A reabilitação e reencontro com o filho
Depois de recuperar no hospital, o costa-riquenho entrou numa clínica de reabilitação onde lhe deram cama e comida, avisando desde logo que, caso tivesse uma recaída, deixaria a clínica e voltaria a estar entregue a si próprio. Mas tal não aconteceu e, após seis meses de reabilitação, Nystrom conheceu uma mulher e mudou-se para Portland, nos Estados Unidos.
Nos últimos dez anos, o costa-riquenho trabalha como tradutor para pacientes hispânicos em hospitais, reconhecendo o quão recompensador tem sido, em comparação com o seu passado.
"Eu estava a sair do hospital e disse: 'É isso o que eu preciso de fazer, é assim que vou começar a retribuir à sociedade'. Quando os meus colegas dizem 'não teríamos conseguido sem ti', é um tipo de reconhecimento muito diferente do que quando o meu 'dealer' dizia ' ainda bem que vieste'", confessa.
Para além da vertente profissional, Nystrom reencontrou-se com o filho, confessando os erros que cometeu, e prometendo fazer de tudo para lhe dar tudo aquilo de que necessita. Felipe mergulho no seu trabalho para tentar ajudar o filho, mas rapidamente percebeu que não podia ficar-se apenas por aí.
O cyclocrosse
Tentou voltar ao futebol, mas já não era a mesma coisa, virou-se para o triatlo, mas tinha uma aversão à natação; contudo, achava graça à parte do ciclismo. Apesar de concorrer com ciclistas 20 anos mais novos, Nystrom rapidamente passou de iniciante para a 'Category One', o nível mais alto do ciclismo amador.
Mas o costa-riquenho estava determinado em mostrar ao filho que nunca se deve desistir dos sonhos. Em 2019, Felipe Nystrom participou e venceu o campeonato nacional de estrada da Costa-Rica...mas não se ficou por aqui.

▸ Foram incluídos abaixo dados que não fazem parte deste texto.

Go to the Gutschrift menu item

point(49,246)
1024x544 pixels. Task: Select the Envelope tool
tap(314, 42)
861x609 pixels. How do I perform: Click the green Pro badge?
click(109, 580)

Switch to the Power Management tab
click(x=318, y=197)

Depois da estrada, o Nystrom mudou-se para a terra, colinas pedras e árvores, em suma: cyclocrosse.
"Era frio, húmido e cheio de lama. Punham obstáculos no caminho que te obrigam a sair de cima da bicicleta. Não!", disse o costa-riquenho.

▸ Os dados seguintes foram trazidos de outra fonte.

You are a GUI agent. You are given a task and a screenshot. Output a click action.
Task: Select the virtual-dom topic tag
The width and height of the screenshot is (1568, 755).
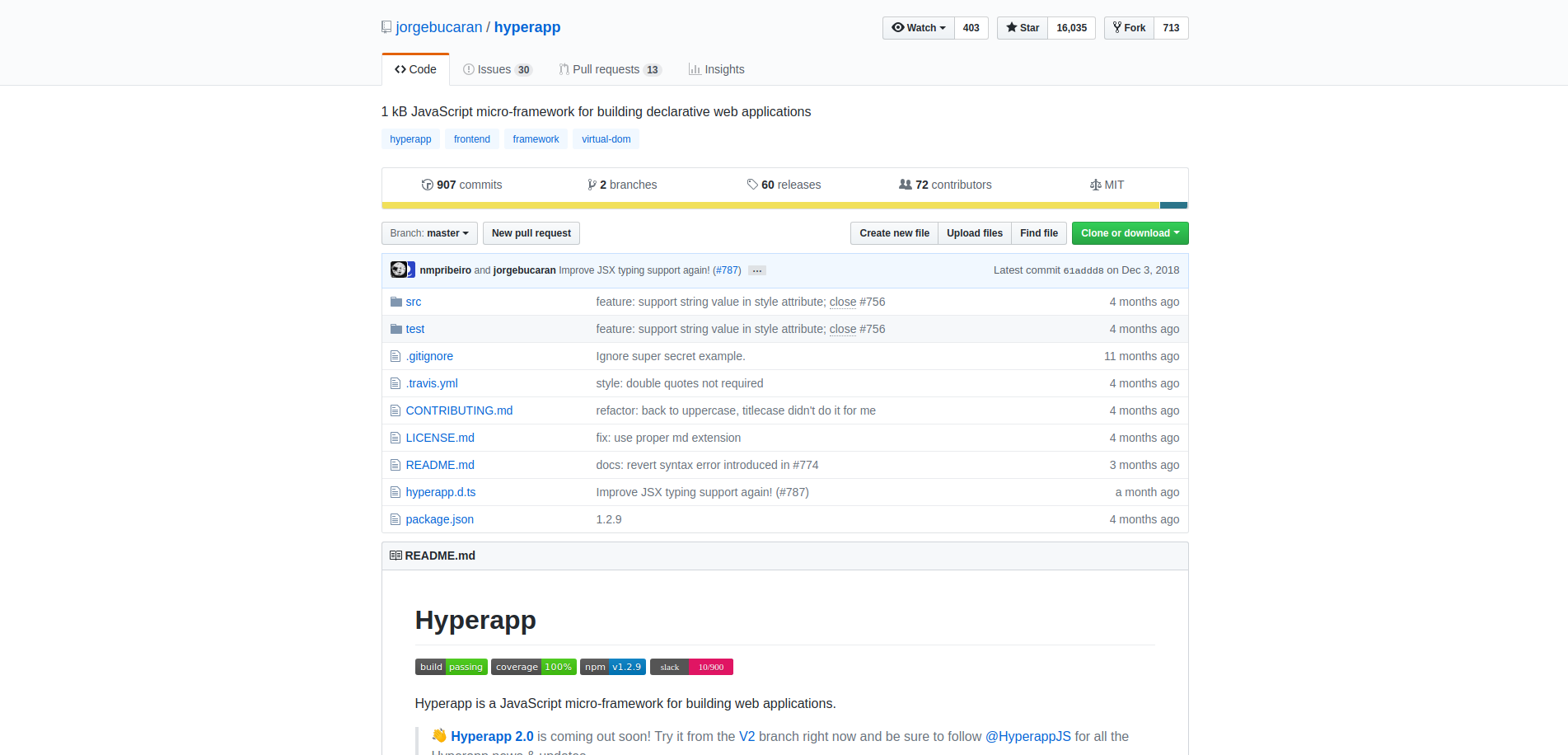606,139
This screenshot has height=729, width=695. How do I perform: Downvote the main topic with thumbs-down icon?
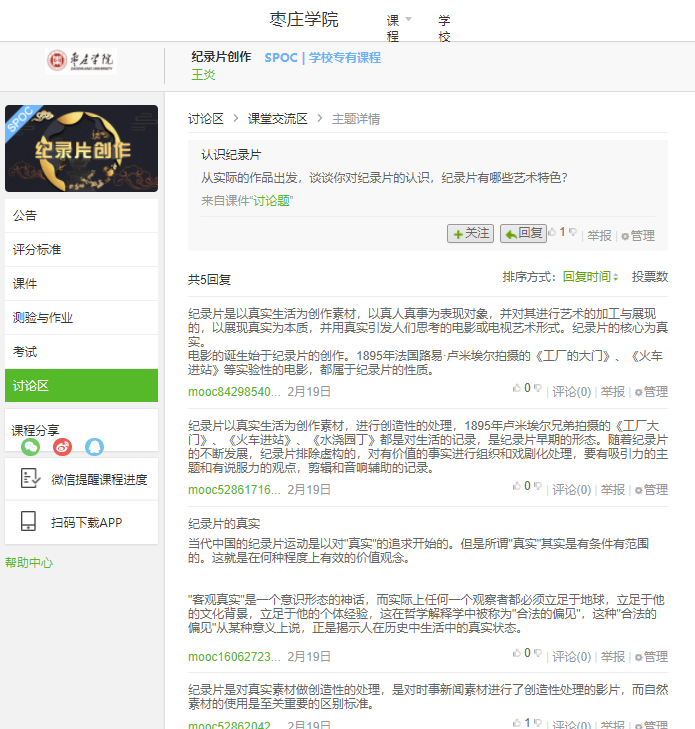pyautogui.click(x=575, y=232)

Contudo, e com grande esforço e recolhendo pessoalmente os fundos necessários, Nystrom conseguiu marcar presença nos mundiais de cyclocrosse em Fayetteville, nos Estados Unidos, a primeira vez que um ciclista da Costa Rica participava nesta competição.
Nystrom acabou em último na prova, e no final afirmou que tal não foi o seu principal objetivo.

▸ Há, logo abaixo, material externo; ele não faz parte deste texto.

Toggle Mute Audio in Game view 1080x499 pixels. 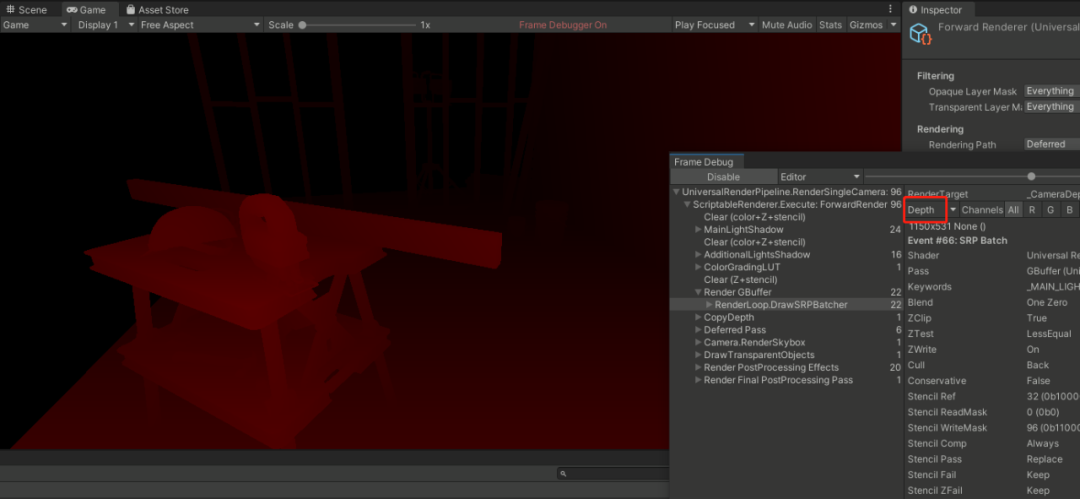[x=786, y=25]
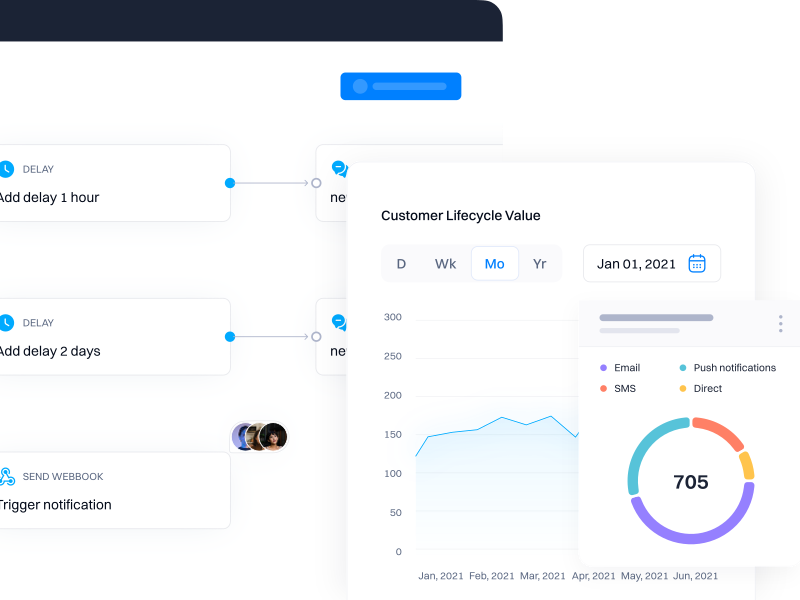Click the clock icon on 2 days delay card
Viewport: 800px width, 600px height.
(6, 323)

"Se alguém espera que eu lhes dê um resultado numa dessas corridas, eles não percebem nada sobre ciclismo. Mas não é sobre isso. Eu sou um homem de 40 anos, que trabalha de 12 a 15 horas, às vezes 18 horas por dia para financiar essa ideia maluca de correr ao mais alto nível", realçou o ciclista após a prova.
Após os mundiais, a história de Felipe Nystrom rapidamente correu mundo, tornando o costa-riquenho numa das principais figuras do pelotão, adorado pelos adeptos um pouco por todo o mundo. Para além disso, o ciclista foi também muito bem recebido e tratado pelos restantes corredores do circuito.